Stored data entries
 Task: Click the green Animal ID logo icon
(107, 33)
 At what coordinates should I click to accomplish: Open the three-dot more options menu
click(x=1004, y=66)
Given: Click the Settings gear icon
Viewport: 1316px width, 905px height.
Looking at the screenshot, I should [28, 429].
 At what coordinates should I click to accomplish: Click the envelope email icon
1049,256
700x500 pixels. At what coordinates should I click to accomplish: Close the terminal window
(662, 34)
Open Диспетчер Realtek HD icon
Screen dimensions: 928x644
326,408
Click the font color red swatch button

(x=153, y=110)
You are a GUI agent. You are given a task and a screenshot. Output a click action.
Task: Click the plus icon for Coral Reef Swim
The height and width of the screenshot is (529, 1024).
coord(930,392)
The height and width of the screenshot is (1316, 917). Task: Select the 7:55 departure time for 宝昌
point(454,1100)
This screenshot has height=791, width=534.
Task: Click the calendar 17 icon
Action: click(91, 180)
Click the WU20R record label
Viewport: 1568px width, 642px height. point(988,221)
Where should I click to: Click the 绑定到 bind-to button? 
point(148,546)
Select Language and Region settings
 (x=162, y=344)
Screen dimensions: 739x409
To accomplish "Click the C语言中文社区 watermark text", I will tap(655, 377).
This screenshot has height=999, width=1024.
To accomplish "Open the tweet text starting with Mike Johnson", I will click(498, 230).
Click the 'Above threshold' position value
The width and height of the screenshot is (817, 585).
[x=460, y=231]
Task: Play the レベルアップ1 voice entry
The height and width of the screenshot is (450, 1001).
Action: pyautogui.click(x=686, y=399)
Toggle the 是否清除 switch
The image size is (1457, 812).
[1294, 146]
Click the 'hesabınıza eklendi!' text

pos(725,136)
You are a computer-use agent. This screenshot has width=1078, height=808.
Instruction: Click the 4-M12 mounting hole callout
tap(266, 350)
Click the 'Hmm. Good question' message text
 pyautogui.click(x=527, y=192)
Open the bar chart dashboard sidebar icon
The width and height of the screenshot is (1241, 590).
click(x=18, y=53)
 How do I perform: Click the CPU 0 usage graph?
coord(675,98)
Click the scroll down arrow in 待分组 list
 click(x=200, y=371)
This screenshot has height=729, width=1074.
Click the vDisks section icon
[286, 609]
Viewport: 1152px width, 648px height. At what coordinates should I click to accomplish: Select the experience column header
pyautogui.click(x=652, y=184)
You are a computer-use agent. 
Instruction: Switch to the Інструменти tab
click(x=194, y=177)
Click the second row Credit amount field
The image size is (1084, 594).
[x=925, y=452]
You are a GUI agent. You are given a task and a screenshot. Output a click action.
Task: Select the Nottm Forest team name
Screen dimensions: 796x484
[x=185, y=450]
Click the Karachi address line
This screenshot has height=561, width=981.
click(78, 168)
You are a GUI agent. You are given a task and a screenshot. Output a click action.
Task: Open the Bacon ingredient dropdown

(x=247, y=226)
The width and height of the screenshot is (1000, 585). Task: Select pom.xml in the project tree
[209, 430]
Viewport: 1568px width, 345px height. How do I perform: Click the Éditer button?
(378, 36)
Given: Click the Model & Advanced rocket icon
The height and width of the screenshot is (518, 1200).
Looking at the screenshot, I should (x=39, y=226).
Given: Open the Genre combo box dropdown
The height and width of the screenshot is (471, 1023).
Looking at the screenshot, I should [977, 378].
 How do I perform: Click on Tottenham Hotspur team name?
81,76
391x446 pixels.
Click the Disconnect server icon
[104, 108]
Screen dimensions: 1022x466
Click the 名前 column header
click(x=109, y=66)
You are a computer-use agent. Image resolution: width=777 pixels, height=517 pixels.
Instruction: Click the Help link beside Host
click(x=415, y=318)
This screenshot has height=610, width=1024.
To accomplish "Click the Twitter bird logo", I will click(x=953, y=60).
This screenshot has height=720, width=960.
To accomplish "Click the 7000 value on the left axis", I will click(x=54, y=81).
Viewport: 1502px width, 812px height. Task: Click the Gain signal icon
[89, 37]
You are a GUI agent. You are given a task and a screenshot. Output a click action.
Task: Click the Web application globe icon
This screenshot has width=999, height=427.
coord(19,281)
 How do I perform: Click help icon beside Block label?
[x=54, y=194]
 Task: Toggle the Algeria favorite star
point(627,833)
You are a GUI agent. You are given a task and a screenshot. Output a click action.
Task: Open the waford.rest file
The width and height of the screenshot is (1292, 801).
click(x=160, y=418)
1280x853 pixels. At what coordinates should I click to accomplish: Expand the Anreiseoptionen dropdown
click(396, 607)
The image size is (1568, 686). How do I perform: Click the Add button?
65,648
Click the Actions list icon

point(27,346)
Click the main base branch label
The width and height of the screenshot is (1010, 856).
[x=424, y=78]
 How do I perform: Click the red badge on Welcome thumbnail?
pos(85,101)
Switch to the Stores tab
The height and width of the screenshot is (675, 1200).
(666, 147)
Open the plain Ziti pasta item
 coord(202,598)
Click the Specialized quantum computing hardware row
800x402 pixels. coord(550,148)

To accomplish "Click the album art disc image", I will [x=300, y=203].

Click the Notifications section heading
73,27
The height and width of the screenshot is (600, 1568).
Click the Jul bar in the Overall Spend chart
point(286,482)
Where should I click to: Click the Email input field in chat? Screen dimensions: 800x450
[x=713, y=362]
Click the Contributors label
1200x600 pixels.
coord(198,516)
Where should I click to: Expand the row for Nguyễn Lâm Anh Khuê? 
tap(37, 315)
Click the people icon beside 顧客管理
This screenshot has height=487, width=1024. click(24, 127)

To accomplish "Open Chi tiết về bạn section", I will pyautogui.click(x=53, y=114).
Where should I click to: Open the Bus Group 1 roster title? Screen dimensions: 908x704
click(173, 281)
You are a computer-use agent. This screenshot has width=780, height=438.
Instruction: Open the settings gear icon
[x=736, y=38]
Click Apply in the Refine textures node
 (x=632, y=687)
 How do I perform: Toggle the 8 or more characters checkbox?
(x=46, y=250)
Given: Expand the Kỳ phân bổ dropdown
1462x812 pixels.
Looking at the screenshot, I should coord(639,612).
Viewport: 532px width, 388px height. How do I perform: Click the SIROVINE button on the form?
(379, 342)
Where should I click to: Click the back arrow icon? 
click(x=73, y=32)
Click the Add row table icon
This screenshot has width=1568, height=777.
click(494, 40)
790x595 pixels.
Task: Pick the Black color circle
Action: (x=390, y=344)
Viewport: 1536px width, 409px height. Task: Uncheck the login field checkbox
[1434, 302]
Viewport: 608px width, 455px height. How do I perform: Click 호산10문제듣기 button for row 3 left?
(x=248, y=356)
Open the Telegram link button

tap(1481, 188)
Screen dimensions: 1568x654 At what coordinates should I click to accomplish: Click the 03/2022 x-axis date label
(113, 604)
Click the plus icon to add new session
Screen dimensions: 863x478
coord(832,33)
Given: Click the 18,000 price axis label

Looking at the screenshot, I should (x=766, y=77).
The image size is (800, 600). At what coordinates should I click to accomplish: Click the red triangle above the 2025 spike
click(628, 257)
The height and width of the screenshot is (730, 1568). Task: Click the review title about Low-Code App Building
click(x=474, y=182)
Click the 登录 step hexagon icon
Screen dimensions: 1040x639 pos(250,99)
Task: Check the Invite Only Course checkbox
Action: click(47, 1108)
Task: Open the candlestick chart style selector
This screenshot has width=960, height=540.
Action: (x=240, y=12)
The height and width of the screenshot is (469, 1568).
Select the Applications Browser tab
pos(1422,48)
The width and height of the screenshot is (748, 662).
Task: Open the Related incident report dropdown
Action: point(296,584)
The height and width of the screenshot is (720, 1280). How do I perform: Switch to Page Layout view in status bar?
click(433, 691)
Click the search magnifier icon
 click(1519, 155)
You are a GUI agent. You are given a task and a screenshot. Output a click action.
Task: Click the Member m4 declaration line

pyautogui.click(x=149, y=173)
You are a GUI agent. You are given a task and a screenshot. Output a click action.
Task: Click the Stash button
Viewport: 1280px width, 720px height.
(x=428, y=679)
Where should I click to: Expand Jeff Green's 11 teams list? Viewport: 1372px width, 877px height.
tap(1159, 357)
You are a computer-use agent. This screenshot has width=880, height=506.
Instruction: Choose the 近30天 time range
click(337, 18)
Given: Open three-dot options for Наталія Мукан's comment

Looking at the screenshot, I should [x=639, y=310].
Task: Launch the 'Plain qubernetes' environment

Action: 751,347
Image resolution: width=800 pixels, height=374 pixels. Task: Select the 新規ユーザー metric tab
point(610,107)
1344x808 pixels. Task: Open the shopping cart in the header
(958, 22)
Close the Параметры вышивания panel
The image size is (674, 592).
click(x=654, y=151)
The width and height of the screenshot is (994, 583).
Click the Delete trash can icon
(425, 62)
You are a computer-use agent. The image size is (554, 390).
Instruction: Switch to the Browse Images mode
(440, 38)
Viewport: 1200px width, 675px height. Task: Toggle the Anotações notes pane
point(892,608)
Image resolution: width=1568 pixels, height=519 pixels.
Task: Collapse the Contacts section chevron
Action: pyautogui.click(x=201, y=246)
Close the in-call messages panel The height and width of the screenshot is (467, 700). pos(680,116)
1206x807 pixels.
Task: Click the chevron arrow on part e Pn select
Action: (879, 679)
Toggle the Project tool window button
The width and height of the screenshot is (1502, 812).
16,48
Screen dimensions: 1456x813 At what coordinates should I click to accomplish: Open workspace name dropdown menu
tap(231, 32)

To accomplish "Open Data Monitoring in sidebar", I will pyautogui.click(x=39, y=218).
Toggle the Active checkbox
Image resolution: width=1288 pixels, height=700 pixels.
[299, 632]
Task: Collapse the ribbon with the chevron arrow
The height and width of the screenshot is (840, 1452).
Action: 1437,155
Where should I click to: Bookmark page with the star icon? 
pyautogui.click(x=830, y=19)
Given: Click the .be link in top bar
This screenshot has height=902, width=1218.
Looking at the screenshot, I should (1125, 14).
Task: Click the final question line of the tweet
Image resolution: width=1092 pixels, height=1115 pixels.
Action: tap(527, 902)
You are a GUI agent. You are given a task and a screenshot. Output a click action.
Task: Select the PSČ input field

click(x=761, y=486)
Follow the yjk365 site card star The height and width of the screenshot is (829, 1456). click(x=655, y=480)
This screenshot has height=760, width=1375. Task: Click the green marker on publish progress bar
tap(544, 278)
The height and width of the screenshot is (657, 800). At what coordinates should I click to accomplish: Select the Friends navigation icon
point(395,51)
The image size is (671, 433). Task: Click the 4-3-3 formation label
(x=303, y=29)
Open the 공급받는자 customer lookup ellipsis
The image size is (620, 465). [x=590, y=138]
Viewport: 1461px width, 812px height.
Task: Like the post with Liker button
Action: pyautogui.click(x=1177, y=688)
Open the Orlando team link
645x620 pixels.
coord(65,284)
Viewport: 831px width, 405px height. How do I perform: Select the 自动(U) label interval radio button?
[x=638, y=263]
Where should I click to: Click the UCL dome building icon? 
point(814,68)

_Work to be completed:_ The lines to retype run from the start of the entries through the line containing "This screenshot has height=999, width=1024."; reproduce them exactly and add nothing.

_Written solution:_
 Task: Click the green Animal ID logo icon
(107, 33)
 At what coordinates should I click to accomplish: Open the three-dot more options menu
click(x=1004, y=66)
Given: Click the Settings gear icon
Viewport: 1316px width, 905px height.
Looking at the screenshot, I should [28, 429].
 At what coordinates should I click to accomplish: Click the envelope email icon
1049,256
700x500 pixels. At what coordinates should I click to accomplish: Close the terminal window
(662, 34)
Open Диспетчер Realtek HD icon
Screen dimensions: 928x644
326,408
Click the font color red swatch button

(x=153, y=110)
You are a GUI agent. You are given a task and a screenshot. Output a click action.
Task: Click the plus icon for Coral Reef Swim
The height and width of the screenshot is (529, 1024).
coord(930,392)
The height and width of the screenshot is (1316, 917). Task: Select the 7:55 departure time for 宝昌
point(454,1100)
This screenshot has height=791, width=534.
Task: Click the calendar 17 icon
Action: click(91, 180)
Click the WU20R record label
Viewport: 1568px width, 642px height. point(988,221)
Where should I click to: Click the 绑定到 bind-to button? 
point(148,546)
Select Language and Region settings
 (x=162, y=344)
Screen dimensions: 739x409
To accomplish "Click the C语言中文社区 watermark text", I will tap(655, 377).
This screenshot has height=999, width=1024.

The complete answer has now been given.